The same may well be true for the microwave scare—a contagion of the modern mind. Recently, a Maine legislator and the mayor of San Francisco called for putting warning labels on cell phones. Last June, during the national transition from analog to digital television, Arthur Firstenberg, a leader of the wireless opposition, placed an advertisement in a weekly Santa Fe newspaper, the Reporter, soliciting accounts of adverse health reactions. The result, he reported, was a tsunami of complaints: sleeplessness, agitation, nausea, heart palpitations, headaches, exhaustion. Dogs and cats were acting strangely, and mother birds became so apathetic that they abandoned their nests.

"The quality of life here has been permanently diminished," he wrote in an e-mail to followers. "I would not be surprised if mortality temporarily rose in Santa Fe or nationwide during the past two weeks."

Corey Pein, a journalist for the Reporter, decided to investigate. It turned out that local stations had begun digital broadcasts long ago. All that happened in June was that the old-fashioned analog signals were switched off.

Undaunted, Mr. Firstenberg has gone on to sue his next-door neighbor for violating him with waves from her iPhone, cordless phone, iPhone charger, Wi-Fi, laptop computer, desktop computer, scanner, dimmer switches, and compact fluorescent lights. Denying him a preliminary injunction, a District Court judge recently suggested that perhaps his symptoms are psychiatric. The case is awaiting trial.

There is no doubt that ionizing radiation (ultraviolet light, X-rays, and gamma rays) can cause serious biological injury by breaking molecular bonds.

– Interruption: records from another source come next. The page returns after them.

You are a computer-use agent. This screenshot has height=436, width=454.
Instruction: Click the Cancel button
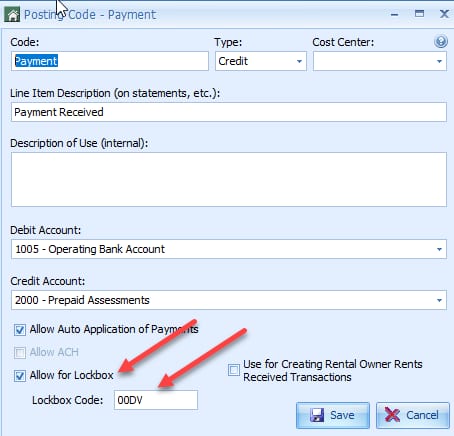click(413, 415)
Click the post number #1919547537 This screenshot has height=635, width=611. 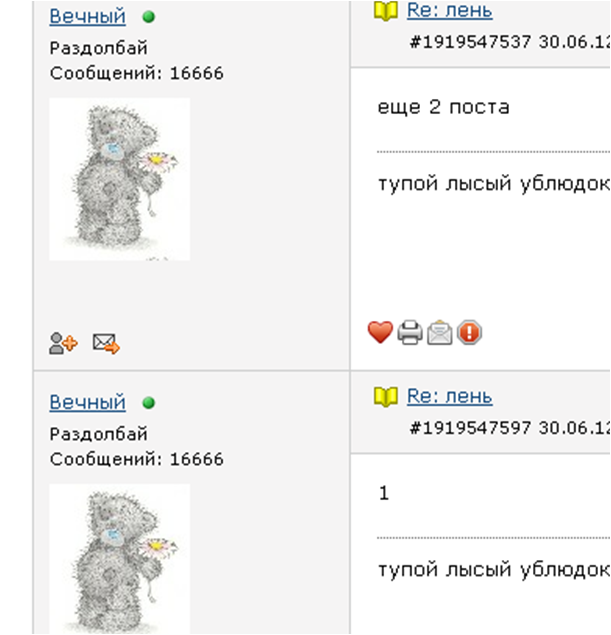pyautogui.click(x=470, y=42)
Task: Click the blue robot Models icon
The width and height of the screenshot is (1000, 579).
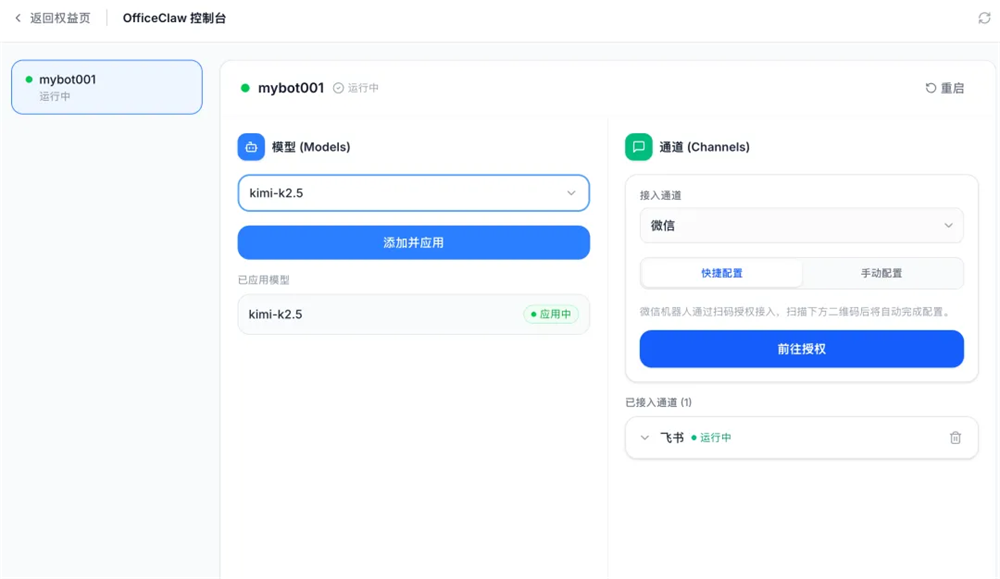Action: pyautogui.click(x=251, y=147)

And if you jumped over the fence at the Sandia Mountain antenna farm, shimmied up a tower, and stayed there for awhile, the vibrations from lower-frequency microwaves might heat your tissue enough to be dangerous.   The question is whether the vastly weaker nonionizing, nonthermal emanations from mobile phones or Wi-Fi transmitters can induce illness by disrupting—maybe through some kind of self-amplifying resonance effect—the delicate ionic signals in neurons and other cells.

It would not be all that surprising if, as some studies suggest, wisps of electromagnetism can ripple the flow of ions—which, after all, are charged particles—or have other subtle biological influences. (A good source for what experiments show, pro and con, about the effects of microwaves on EEG patterns, melatonin secretion, permeability of the blood-brain barrier, and so forth is the University of Ottawa's RFcom site.) But reviews of the research by scientific organizations in the United States, the United Kingdom, the Netherlands, Sweden, Denmark, Norway, Canada, France, Spain, and other countries have found no compelling evidence that any such effects are harmful. Most epidemiological studies of cell phones and cancer are equally reassuring.